1

which one is recommended to use : 1. Single kafka stream consuming from multiple topics 2. Different kafka streams consuming from different topics (I've used this one already with no issues encountered)

Is it possible to achieve #1 ? and if yes, what're the implications? and if I use 'EXACTLY_ONCE' settings, what kind of complexities it'll bring?

kafka version : 2.2.0-cp2

kuti
  • 161
  • 1
  • 3
  • 13

1 Answers1

4

Is it possible to achieve #1 (Single kafka stream consuming from multiple topics)

Yes, you can use StreamsBuilder#stream(Collection<String> topics)

If the data that you want to process is spread across multiple topics and that these multiple topics constitute one single source, then you can use this, but not if you want to process those topics in parallel.

It is like one consumer subscribing to all these topics which also means one thread for consuming all the topics. When you call poll() it returns ConsumerRecords from all the subscribed topics and not just one topic.

In Kafka streams, there is a term called Topology, which is basically a acyclic graph of sources, processors and sinks. A topology can contain sub-topologies.

Sub-topologies can then be executed as independent stream tasks through parallel threads (Reference)

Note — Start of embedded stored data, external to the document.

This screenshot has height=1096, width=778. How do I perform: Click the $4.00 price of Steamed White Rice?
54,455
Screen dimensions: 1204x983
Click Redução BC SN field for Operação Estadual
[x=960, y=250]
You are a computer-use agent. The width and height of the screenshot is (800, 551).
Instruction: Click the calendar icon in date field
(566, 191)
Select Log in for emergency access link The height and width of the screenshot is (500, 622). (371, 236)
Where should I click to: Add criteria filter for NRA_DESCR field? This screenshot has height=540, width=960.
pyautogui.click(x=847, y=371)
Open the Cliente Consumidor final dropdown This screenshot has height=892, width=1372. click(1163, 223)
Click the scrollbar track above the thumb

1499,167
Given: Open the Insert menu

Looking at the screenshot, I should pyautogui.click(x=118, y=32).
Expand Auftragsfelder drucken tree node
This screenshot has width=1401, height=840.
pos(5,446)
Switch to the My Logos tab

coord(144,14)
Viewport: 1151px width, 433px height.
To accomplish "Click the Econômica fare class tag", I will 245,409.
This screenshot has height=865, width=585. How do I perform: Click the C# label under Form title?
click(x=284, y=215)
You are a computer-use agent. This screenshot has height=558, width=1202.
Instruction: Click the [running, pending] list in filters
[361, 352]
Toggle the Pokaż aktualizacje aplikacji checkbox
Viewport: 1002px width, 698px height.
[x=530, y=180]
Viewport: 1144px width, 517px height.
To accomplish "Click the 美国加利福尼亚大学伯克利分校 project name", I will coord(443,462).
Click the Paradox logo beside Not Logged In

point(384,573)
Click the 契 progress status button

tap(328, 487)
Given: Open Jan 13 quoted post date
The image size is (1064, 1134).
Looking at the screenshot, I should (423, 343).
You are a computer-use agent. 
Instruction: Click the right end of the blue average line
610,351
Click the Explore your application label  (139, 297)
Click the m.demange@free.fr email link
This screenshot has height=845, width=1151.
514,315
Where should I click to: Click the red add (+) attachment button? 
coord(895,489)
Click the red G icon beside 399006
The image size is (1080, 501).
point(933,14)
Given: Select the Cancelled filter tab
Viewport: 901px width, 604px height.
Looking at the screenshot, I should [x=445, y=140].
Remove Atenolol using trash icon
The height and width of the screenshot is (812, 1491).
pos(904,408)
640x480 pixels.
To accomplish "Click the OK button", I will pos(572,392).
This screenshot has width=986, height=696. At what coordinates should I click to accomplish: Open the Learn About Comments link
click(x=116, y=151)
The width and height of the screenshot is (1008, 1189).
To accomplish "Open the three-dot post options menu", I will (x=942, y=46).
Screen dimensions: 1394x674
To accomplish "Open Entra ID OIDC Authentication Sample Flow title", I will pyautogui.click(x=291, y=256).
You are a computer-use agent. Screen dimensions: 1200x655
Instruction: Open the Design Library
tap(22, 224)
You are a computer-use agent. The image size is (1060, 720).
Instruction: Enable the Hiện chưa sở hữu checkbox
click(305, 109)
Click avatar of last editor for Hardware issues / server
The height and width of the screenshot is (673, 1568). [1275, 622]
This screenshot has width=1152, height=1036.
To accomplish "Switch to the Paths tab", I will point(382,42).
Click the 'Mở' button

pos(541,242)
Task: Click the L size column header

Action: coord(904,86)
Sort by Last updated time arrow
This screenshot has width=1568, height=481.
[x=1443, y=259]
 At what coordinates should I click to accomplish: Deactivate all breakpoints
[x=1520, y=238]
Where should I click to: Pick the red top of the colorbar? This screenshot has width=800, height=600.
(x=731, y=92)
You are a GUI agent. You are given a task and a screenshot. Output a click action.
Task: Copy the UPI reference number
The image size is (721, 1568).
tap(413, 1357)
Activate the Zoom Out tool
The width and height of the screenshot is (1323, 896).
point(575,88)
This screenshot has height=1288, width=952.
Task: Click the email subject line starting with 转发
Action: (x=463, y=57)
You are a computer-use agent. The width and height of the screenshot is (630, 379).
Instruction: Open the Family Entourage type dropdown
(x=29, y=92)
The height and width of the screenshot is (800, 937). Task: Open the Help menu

Since each topology can have a source, which can be a topic, and if you want parallel processing of these topics, then you have to break-up your graph to sub-topologies.

If I use 'EXACTLY_ONCE' settings, what kind of complexities it'll bring?

When messages reach sink processor in a topology, then its source must be committed, where a source can be a single topic or collection of topics.

Multiple topics or one topic, we need to send offsets to the transaction from the producer, which is basically Map<TopicPartition, OffsetMetadata> that should be committed when the messages are produced.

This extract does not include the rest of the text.